━━ Supplied data
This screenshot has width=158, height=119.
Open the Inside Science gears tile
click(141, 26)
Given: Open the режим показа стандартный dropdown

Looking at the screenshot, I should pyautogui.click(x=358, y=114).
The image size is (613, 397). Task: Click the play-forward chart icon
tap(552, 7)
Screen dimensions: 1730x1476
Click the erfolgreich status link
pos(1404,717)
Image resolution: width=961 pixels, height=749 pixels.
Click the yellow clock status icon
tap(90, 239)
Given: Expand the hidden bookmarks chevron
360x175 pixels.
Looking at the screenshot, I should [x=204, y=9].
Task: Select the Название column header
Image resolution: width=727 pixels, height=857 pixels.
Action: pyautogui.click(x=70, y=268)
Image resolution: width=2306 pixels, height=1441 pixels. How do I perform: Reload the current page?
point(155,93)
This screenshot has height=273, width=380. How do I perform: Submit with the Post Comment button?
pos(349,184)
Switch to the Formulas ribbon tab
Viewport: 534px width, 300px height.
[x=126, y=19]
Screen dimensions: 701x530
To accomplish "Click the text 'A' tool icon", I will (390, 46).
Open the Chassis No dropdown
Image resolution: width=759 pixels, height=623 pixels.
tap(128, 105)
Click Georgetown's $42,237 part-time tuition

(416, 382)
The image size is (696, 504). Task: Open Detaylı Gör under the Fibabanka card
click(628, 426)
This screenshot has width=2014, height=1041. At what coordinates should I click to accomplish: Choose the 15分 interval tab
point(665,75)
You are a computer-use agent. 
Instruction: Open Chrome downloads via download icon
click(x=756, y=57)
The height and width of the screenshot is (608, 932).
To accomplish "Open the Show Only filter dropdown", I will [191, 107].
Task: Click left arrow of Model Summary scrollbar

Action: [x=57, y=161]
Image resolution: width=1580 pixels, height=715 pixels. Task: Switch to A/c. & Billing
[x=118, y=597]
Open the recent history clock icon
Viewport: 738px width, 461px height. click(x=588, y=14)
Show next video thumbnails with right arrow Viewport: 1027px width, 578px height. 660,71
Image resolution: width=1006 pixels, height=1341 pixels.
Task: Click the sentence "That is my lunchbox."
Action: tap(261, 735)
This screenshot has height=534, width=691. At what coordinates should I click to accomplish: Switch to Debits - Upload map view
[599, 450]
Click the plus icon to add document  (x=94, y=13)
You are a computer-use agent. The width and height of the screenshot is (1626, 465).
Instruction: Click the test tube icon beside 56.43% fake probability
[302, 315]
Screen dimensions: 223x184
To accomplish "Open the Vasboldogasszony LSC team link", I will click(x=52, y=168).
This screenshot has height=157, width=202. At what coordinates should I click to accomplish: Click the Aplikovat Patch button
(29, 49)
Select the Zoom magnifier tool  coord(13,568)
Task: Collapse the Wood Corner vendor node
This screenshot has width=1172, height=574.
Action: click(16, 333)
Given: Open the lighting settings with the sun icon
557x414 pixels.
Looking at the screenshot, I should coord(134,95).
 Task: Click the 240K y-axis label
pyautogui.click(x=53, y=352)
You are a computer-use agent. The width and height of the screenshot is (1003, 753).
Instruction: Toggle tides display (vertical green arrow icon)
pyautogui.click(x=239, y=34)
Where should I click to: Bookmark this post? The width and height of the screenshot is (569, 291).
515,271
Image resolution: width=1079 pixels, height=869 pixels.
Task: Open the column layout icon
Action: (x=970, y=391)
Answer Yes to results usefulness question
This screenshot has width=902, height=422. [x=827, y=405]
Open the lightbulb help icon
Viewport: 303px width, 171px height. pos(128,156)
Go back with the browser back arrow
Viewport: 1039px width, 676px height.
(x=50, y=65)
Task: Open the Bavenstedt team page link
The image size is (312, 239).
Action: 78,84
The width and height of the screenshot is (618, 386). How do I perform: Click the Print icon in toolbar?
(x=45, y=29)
━━━━
**Given exercise:** Please retype every one of the entries above line for line, with no changes to wording, numbers, or punctuation.

**Exercise answer:**
This screenshot has width=158, height=119.
Open the Inside Science gears tile
click(141, 26)
Given: Open the режим показа стандартный dropdown

Looking at the screenshot, I should pyautogui.click(x=358, y=114).
The image size is (613, 397). Task: Click the play-forward chart icon
tap(552, 7)
Screen dimensions: 1730x1476
Click the erfolgreich status link
pos(1404,717)
Image resolution: width=961 pixels, height=749 pixels.
Click the yellow clock status icon
tap(90, 239)
Given: Expand the hidden bookmarks chevron
360x175 pixels.
Looking at the screenshot, I should [x=204, y=9].
Task: Select the Название column header
Image resolution: width=727 pixels, height=857 pixels.
Action: pyautogui.click(x=70, y=268)
Image resolution: width=2306 pixels, height=1441 pixels. How do I perform: Reload the current page?
point(155,93)
This screenshot has height=273, width=380. How do I perform: Submit with the Post Comment button?
pos(349,184)
Switch to the Formulas ribbon tab
Viewport: 534px width, 300px height.
[x=126, y=19]
Screen dimensions: 701x530
To accomplish "Click the text 'A' tool icon", I will (390, 46).
Open the Chassis No dropdown
Image resolution: width=759 pixels, height=623 pixels.
tap(128, 105)
Click Georgetown's $42,237 part-time tuition

(416, 382)
The image size is (696, 504). Task: Open Detaylı Gör under the Fibabanka card
click(628, 426)
This screenshot has width=2014, height=1041. At what coordinates should I click to accomplish: Choose the 15分 interval tab
point(665,75)
You are a computer-use agent. 
Instruction: Open Chrome downloads via download icon
click(x=756, y=57)
The height and width of the screenshot is (608, 932).
To accomplish "Open the Show Only filter dropdown", I will [191, 107].
Task: Click left arrow of Model Summary scrollbar

Action: [x=57, y=161]
Image resolution: width=1580 pixels, height=715 pixels. Task: Switch to A/c. & Billing
[x=118, y=597]
Open the recent history clock icon
Viewport: 738px width, 461px height. click(x=588, y=14)
Show next video thumbnails with right arrow Viewport: 1027px width, 578px height. 660,71
Image resolution: width=1006 pixels, height=1341 pixels.
Task: Click the sentence "That is my lunchbox."
Action: tap(261, 735)
This screenshot has height=534, width=691. At what coordinates should I click to accomplish: Switch to Debits - Upload map view
[599, 450]
Click the plus icon to add document  (x=94, y=13)
You are a computer-use agent. The width and height of the screenshot is (1626, 465).
Instruction: Click the test tube icon beside 56.43% fake probability
[302, 315]
Screen dimensions: 223x184
To accomplish "Open the Vasboldogasszony LSC team link", I will click(x=52, y=168).
This screenshot has height=157, width=202. At what coordinates should I click to accomplish: Click the Aplikovat Patch button
(29, 49)
Select the Zoom magnifier tool  coord(13,568)
Task: Collapse the Wood Corner vendor node
This screenshot has width=1172, height=574.
Action: click(16, 333)
Given: Open the lighting settings with the sun icon
557x414 pixels.
Looking at the screenshot, I should coord(134,95).
 Task: Click the 240K y-axis label
pyautogui.click(x=53, y=352)
You are a computer-use agent. The width and height of the screenshot is (1003, 753).
Instruction: Toggle tides display (vertical green arrow icon)
pyautogui.click(x=239, y=34)
Where should I click to: Bookmark this post? The width and height of the screenshot is (569, 291).
515,271
Image resolution: width=1079 pixels, height=869 pixels.
Task: Open the column layout icon
Action: (x=970, y=391)
Answer Yes to results usefulness question
This screenshot has width=902, height=422. [x=827, y=405]
Open the lightbulb help icon
Viewport: 303px width, 171px height. pos(128,156)
Go back with the browser back arrow
Viewport: 1039px width, 676px height.
(x=50, y=65)
Task: Open the Bavenstedt team page link
The image size is (312, 239).
Action: 78,84
The width and height of the screenshot is (618, 386). How do I perform: Click the Print icon in toolbar?
(x=45, y=29)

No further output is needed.